## Begin GIVEN DATA

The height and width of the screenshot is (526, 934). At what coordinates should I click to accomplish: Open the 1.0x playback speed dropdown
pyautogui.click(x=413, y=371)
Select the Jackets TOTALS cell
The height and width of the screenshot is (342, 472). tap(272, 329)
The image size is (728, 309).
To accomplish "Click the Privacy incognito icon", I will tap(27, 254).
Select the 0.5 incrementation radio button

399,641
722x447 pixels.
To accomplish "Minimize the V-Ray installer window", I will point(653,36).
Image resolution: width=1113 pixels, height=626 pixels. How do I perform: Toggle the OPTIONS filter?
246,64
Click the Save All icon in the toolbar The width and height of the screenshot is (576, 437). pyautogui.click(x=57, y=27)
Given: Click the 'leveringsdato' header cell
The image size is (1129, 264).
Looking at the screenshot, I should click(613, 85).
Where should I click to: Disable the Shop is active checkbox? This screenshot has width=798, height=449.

## End GIVEN DATA
## Begin GIVEN DATA

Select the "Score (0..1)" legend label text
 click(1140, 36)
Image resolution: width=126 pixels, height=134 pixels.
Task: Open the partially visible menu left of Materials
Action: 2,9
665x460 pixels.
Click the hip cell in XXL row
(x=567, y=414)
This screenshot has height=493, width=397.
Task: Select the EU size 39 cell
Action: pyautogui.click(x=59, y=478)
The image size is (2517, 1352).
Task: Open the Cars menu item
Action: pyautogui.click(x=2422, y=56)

## End GIVEN DATA

◆ WORK REQUIRED
Copy the rows between the line holding "The height and width of the screenshot is (526, 934)." and the line holding "The height and width of the screenshot is (342, 472).", inclusive.

◆ CORRECT RESULT
The height and width of the screenshot is (526, 934). At what coordinates should I click to accomplish: Open the 1.0x playback speed dropdown
pyautogui.click(x=413, y=371)
Select the Jackets TOTALS cell
The height and width of the screenshot is (342, 472). tap(272, 329)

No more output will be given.